American online casino gamblers have only a few payment options left. Still, even though it sounds bad compared to the non-US online gambling market (which includes twenty-some ways to deposit and withdraw money), there are some fast and reliable options available.
Ever since the events of the UIGEA and Black Friday, which permanently changed the course of how players wish to receive their winnings as a result of federal seizures and prevention of withdrawals, players have sought the most secure and reliable means of getting their hands on their winnings. So, what are the most convenient and efficient options for U.S. deposits and withdrawals? Let's review them.
The fastest (and most convenient) way of depositing to and withdrawing from online casinos has always been using credit card. Until the UIGEA ("Unlawful Internet Gambling Enforcement Act"), that is.

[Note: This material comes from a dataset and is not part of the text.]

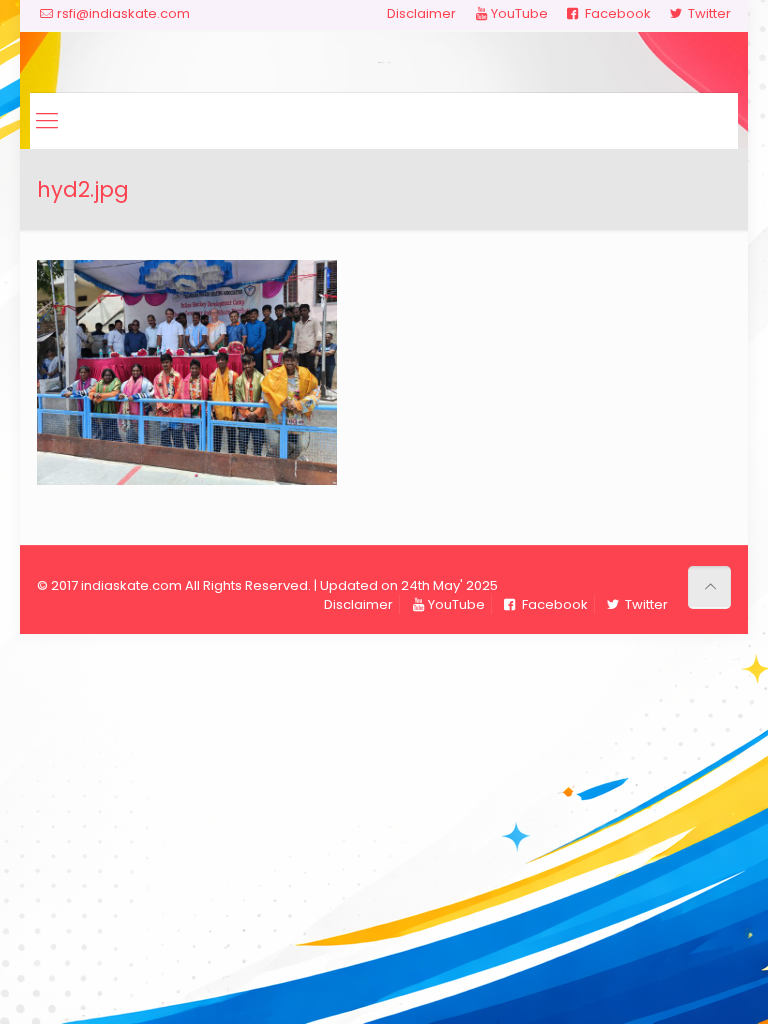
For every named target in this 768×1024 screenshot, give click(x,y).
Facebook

Using a credit card is still the most popular way of funding your online casino account within the U.S., but 30-40% of the time (depending on the card and the casino), credit card deposits are declined. Furthermore, most customers are unable to withdraw the money to their cards - such luxury treatment is generally reserved for specific customers only.
Excluding the failure rate of pre-paid deposits, card deposit fees are a big issue at certain online casinos. It's not unheard of to pay a 4-6% deposit fee just for making a deposit (outrageous!) - deposit $100 and you'll only have $94-96 on your player account before playing a single hand or round. Luckily, not all U.S. casinos charge such fees.

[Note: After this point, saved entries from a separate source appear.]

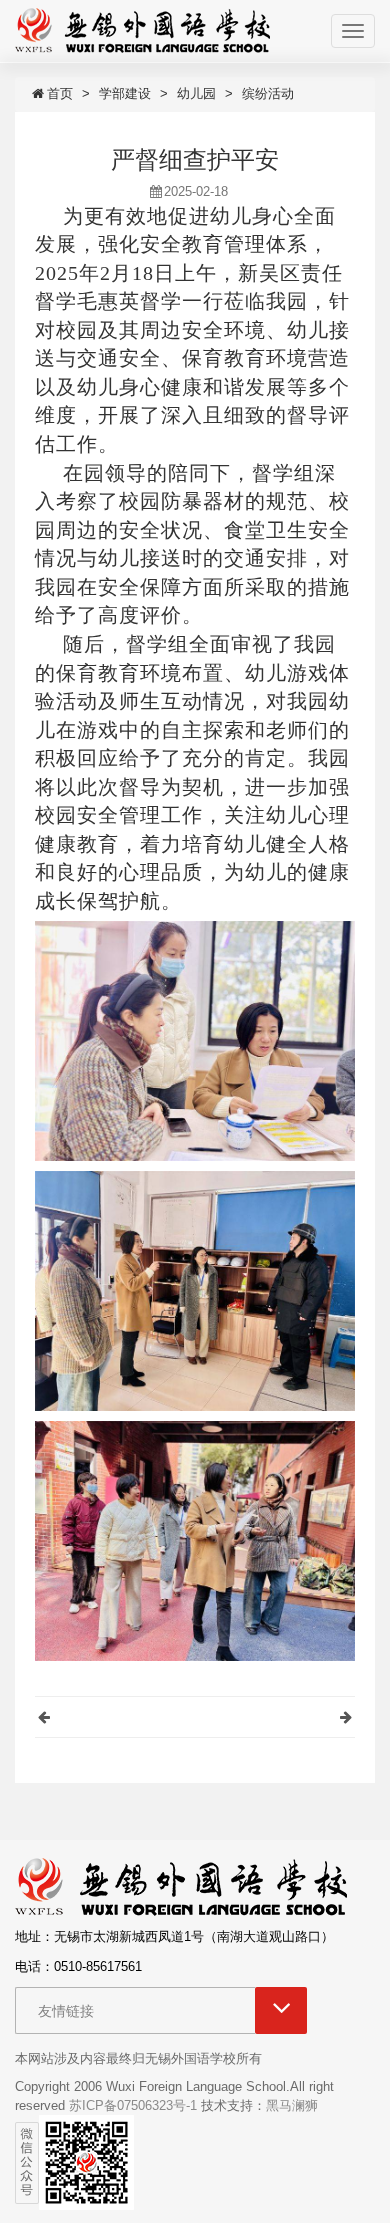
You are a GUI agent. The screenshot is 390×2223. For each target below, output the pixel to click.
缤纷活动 (268, 93)
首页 (60, 93)
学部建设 (125, 93)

You can use prepaid cards for both sending money to and withdrawing money from online casinos. Certain pre-paid / gift card brands - such as Vanilla Visa - never work, but there are some that work well. It's a hit or a miss so you have to do your research. Pre-paid cards are available at just about any gas station, convenience store, etc.
Additionally, certain online casinos offer a debit card (obviously not a pre-paid card but it makes sense to write about this here) that allow you to withdraw your funds to the card. There are usually a fair share of fees involved, sure, but getting money straight to your card is fairly convenient.
By money transfers, I mean services like Moneygram and Western Union. Especially Moneygram is available at most United States internet casinos. It usually costs to use (especially when it comes to cashouts) but it's ra relatively fast way of transferring money to and from an online casino. (Deposits take around 15 minutes; cashouts take 3-5 business days.)
Wire transfer is still available at some U.S. online casinos albeit to a lesser degree. I expect this method to be unavailable at just about every casino in near future as online casinos put increasing amounts of effort into digital currencies. Bank wire transfers are too complicated when compared to the likes of Bitcoin.
The amount of Bitcoin casinos has increased as the digital currency has gotten more popular (logically). There was a significant wave of newborn Bitcoin online casinos a few years back - still, I would argue that the best thing for Bitcoin gambling happened within the past year as the biggest internet casinos (such as Bovada, BetOnline and Slots.lv) have not only started accepting Bitcoins but pushing them as their most preferred method.
Due to its volatility, using Bitcoin is always a risk to a much higher degree than any non-digital currency. Furthermore, when using bitcoins, you have to make sure nobody else has access to your wallet (there's no preventing Bitcoin transactions afterwards). And while increasing amounts of online stores accept Bitcoin as a payment method, it's still a fairly rare option at most websites (the amount of Bitcoin-accepting websites is limited).
The benefits of using Bitcoin for online gambling payments are low fees (true in the most cases) and increased speed. Since both deposits and withdrawals can cost quite a bit and withdrawals generally take at least a week to arrive when using other payment options, Bitcoin makes more sense now than ever.
Online wallets, such as Paypal, may only be available in a select few U.S. online casinos within states that have legalized online gambling (or some forms of online gambling).